Generally, the evidence indicates that worker cooperatives have higher productivity than conventional companies although this difference may be modest in size. Research indicates that employee ownership can improve company performance, increase firm stability, increase survival rates and reduce layoffs during a crisis, though the effect is small and only an average, meaning it is not necessarily guaranteed to bring benefits. A 2016 metanalysis concluded that employee ownership had a small positive effect on firm performance but no effects on efficiency or growth-related outcomes. However some researchers have argued that while cooperatives can have higher performance in some circumstances, there is generally little difference in performance between cooperatives and conventional firms and that ultimately they are, on average, just as productive as each other. Economists have explained the clustering of worker coops through leagues or "supporting structures" Regions where large clusters of worker cooperatives are found supported by leagues include Mondragón, in the Basque region of Spain, home of Mondragón Cooperative Corporation and in Italy, particularly Emilia-Romagna. Leagues provide various kinds of scale economies to make coops viable. But as leagues need coops to start them the result is a chicken or egg problem that helps explain why few coops get started. Research has suggested that the primary appeal of a cooperative for its members is in security of employment, as workers can actually become decoupled from a cooperative's ostensible worker ownership (due to a mixture of interests and the more individualistic values of more recent workers), making secure employment, particularly in economically precarious times, a major draw. While it has been suggested that cooperatives could be a solution to unemployment, research indicates that this is unlikely to be the case.

* _Supplied information_
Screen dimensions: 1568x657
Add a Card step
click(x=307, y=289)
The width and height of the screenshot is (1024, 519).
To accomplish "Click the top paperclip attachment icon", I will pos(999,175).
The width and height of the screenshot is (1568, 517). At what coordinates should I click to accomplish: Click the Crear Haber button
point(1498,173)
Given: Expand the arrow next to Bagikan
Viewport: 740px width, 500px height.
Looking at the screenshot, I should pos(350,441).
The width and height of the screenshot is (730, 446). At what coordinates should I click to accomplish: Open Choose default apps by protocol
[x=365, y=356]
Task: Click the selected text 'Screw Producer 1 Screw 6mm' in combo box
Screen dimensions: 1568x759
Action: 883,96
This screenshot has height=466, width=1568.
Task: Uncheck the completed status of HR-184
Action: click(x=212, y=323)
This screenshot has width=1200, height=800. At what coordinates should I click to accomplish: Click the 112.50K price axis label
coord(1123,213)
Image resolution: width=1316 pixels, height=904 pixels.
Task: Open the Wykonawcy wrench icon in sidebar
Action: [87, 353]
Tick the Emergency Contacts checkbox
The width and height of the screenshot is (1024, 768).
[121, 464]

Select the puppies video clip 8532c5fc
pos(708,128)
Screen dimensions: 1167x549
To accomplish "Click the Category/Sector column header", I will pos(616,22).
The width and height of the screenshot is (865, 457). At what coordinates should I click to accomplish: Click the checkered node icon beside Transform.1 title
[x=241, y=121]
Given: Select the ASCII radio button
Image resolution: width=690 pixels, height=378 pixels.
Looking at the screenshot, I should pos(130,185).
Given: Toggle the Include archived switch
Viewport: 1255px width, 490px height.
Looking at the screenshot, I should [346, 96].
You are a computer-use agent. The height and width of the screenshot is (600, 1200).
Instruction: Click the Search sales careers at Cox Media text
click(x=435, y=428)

* _What you need to do_
Using the text on worker cooperatives, say yes or no for each statement and quote the words that decide it. 1. A 2016 metanalysis found that employee ownership had no effect on growth-related outcomes. 2. Research suggests cooperatives are likely to solve unemployment. 3. Large clusters of worker cooperatives backed by leagues are found in Emilia-Romagna.

* _Written reply_
1. Yes: "no effects on efficiency or growth-related outcomes"
2. No: "research indicates that this is unlikely to be the case"
3. Yes: "in Italy, particularly Emilia-Romagna"